╭──

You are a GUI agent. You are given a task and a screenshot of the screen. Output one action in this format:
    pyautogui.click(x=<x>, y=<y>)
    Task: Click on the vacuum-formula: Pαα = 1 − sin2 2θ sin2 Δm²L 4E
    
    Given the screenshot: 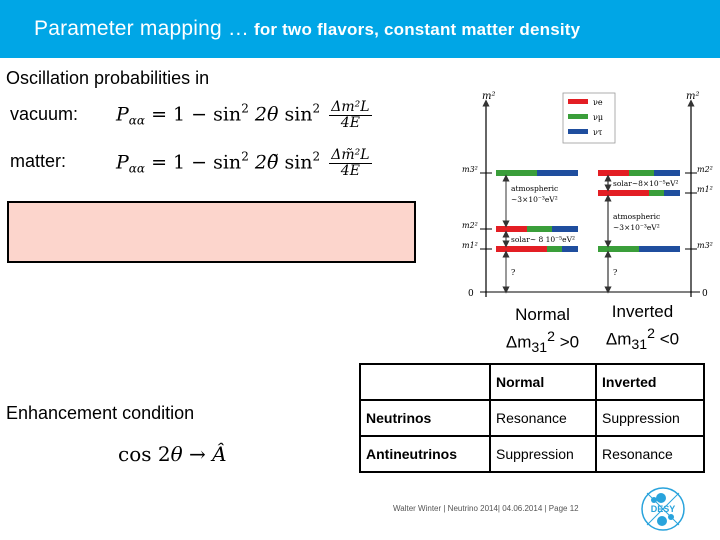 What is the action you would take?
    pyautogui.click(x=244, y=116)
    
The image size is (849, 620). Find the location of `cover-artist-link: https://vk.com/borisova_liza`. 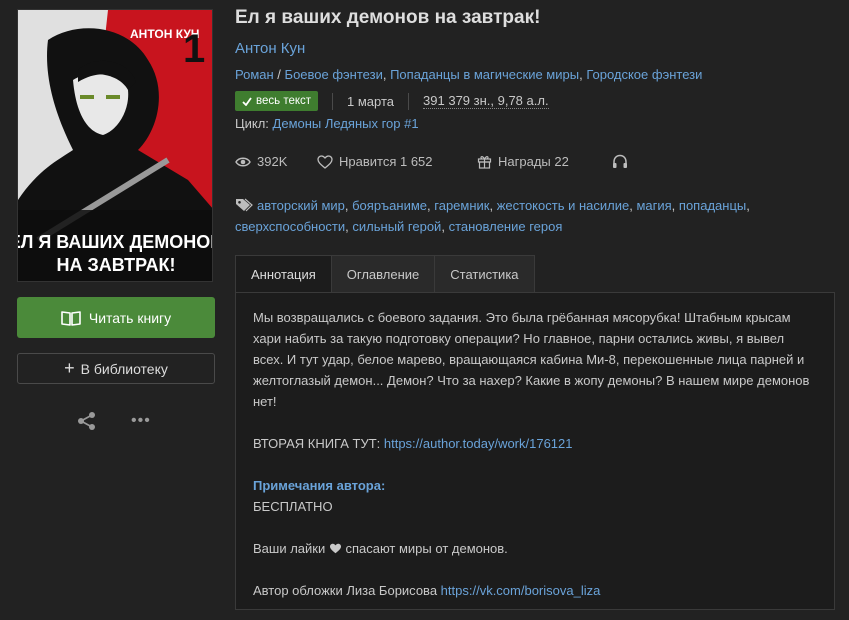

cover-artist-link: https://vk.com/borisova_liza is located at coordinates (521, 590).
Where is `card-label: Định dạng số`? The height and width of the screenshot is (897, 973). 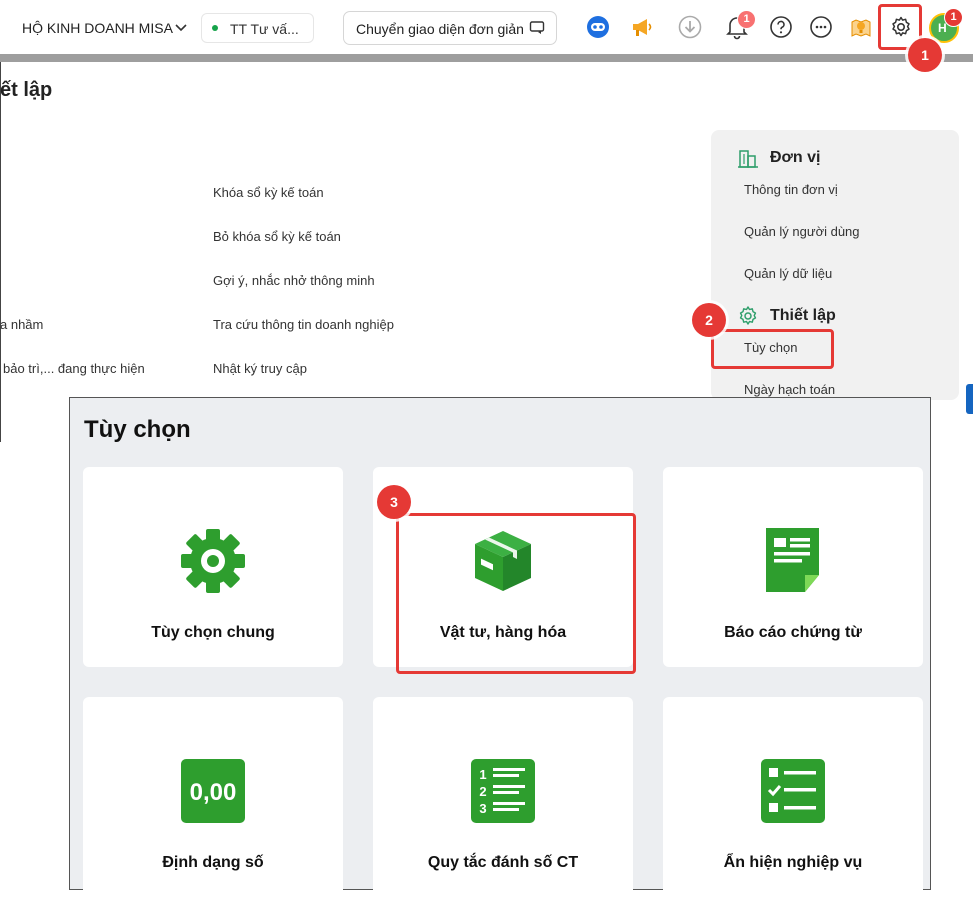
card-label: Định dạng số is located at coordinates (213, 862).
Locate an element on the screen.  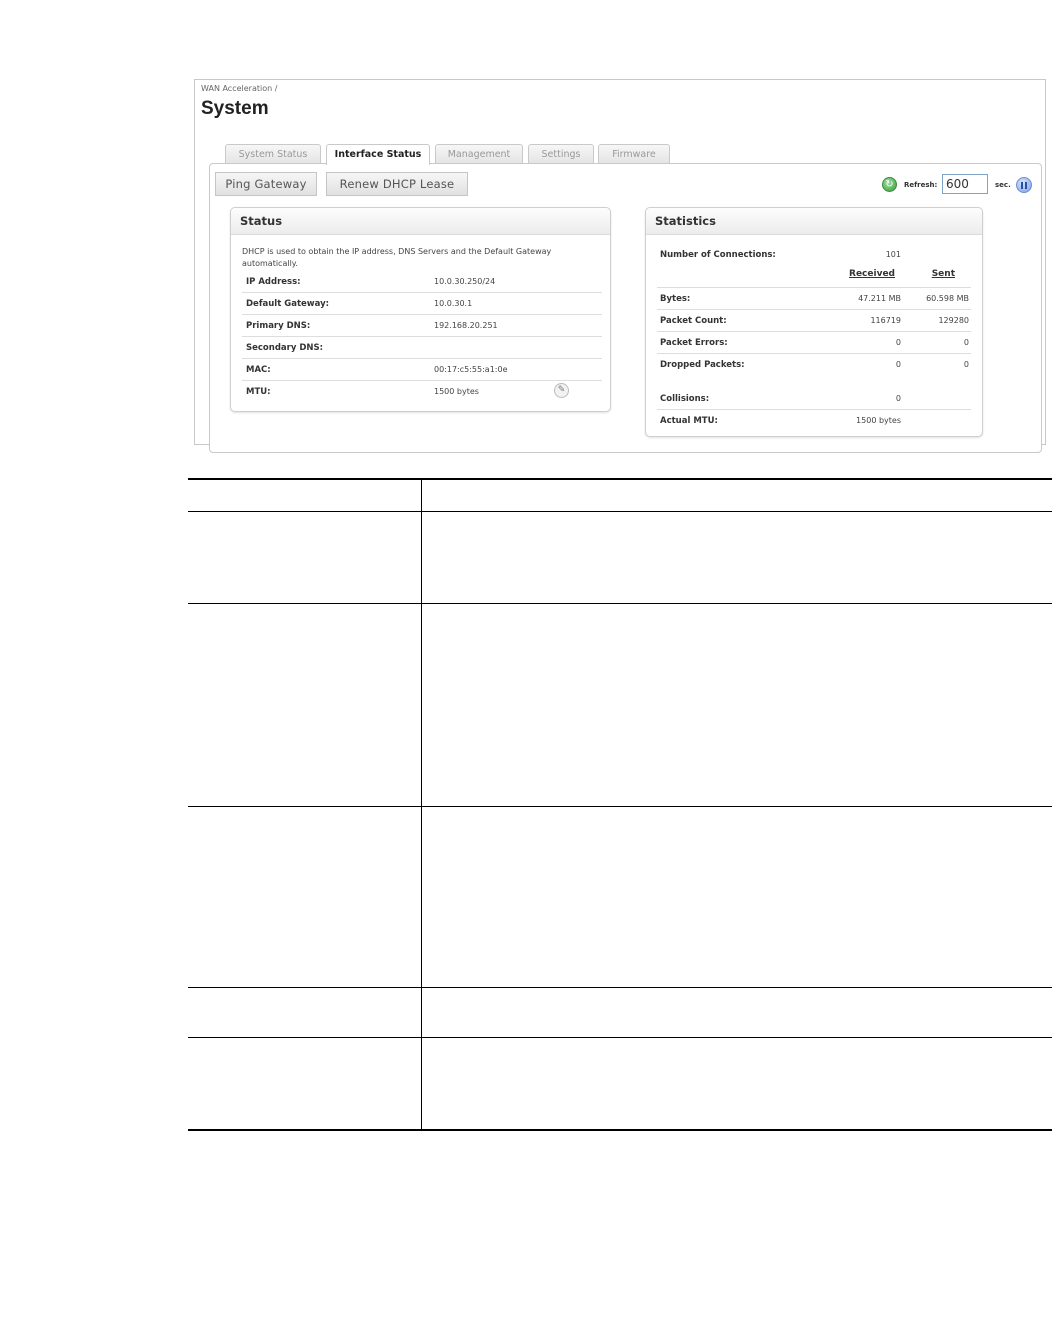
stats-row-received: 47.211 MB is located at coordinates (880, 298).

╰──
╭──

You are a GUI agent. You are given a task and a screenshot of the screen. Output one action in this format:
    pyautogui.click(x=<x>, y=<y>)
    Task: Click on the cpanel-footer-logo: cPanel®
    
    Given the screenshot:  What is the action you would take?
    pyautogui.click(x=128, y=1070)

╰──

* Activity: Copy the records word for word, starting at the line that contains "The image size" and ending at the line that contains "stats-row-received: 47.211 MB", and omit the pictures.

* Result of this task:
The image size is (849, 620). Find the location of `cover-artist-link: https://vk.com/borisova_liza`. 

cover-artist-link: https://vk.com/borisova_liza is located at coordinates (521, 590).
Where is `card-label: Định dạng số`? The height and width of the screenshot is (897, 973). 
card-label: Định dạng số is located at coordinates (213, 862).
Locate an element on the screen.  
stats-row-received: 47.211 MB is located at coordinates (880, 298).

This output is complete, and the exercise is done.